◆ Task details
Can you copy out, word for word, the stretch of the listing from its first line through the line containing "click(320, 68)"?

Lines of data

※ ※ ※

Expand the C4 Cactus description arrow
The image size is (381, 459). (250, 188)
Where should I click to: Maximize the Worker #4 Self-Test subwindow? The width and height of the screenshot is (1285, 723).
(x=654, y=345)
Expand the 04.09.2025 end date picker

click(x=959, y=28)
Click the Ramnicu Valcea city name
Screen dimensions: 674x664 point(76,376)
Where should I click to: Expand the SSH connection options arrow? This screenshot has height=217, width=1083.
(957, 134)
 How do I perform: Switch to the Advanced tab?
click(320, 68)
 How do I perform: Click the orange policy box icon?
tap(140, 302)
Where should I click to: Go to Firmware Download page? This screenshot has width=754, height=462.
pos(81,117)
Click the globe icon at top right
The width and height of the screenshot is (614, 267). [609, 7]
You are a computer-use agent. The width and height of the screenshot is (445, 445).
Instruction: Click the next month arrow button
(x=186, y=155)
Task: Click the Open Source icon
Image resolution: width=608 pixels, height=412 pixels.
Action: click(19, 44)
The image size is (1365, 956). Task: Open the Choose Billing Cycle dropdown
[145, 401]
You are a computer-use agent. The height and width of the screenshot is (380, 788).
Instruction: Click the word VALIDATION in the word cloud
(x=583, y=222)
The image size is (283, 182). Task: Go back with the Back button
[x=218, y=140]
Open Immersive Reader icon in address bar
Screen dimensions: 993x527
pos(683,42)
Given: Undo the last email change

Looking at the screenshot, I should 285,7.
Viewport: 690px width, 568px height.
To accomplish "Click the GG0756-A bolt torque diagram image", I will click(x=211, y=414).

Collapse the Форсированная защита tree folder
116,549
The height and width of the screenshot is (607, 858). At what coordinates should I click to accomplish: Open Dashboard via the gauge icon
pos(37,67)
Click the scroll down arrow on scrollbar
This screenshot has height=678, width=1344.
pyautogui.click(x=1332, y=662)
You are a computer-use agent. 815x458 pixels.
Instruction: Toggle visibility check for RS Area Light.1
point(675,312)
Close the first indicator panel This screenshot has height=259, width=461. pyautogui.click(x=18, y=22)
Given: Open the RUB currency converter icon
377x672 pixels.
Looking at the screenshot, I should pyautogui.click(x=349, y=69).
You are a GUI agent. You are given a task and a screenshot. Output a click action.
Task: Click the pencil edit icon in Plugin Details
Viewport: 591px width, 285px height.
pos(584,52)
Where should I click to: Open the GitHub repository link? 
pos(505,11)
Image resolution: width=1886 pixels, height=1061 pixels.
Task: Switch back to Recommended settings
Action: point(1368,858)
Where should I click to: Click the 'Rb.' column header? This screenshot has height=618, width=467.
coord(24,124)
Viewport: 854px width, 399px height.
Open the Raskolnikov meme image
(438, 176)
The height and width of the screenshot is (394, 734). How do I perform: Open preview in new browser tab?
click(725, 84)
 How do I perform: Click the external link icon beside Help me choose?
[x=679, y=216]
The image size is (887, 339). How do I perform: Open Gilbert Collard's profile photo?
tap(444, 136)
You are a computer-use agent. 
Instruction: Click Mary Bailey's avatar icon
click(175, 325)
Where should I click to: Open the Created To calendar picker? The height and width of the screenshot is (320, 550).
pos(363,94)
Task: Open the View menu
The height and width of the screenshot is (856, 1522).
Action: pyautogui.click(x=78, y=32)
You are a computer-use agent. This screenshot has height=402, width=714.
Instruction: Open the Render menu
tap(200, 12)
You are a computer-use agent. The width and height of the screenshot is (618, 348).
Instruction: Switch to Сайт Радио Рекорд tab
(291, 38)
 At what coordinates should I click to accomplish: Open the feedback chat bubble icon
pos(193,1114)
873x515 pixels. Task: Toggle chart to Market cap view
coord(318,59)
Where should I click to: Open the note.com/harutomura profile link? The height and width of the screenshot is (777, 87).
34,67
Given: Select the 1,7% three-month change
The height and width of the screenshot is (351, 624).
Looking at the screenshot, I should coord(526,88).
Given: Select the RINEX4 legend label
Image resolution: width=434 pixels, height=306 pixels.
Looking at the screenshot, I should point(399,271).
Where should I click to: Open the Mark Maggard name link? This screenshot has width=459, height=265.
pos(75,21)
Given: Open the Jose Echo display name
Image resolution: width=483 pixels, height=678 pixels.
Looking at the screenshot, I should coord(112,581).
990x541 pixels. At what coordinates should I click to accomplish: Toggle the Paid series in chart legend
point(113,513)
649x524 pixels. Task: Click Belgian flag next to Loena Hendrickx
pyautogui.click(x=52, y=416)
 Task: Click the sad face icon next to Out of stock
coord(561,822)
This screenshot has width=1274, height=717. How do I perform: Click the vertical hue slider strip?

※ ※ ※

◆ The output
Expand the C4 Cactus description arrow
The image size is (381, 459). (250, 188)
Where should I click to: Maximize the Worker #4 Self-Test subwindow? The width and height of the screenshot is (1285, 723).
(x=654, y=345)
Expand the 04.09.2025 end date picker

click(x=959, y=28)
Click the Ramnicu Valcea city name
Screen dimensions: 674x664 point(76,376)
Where should I click to: Expand the SSH connection options arrow? This screenshot has height=217, width=1083.
(957, 134)
 How do I perform: Switch to the Advanced tab?
click(320, 68)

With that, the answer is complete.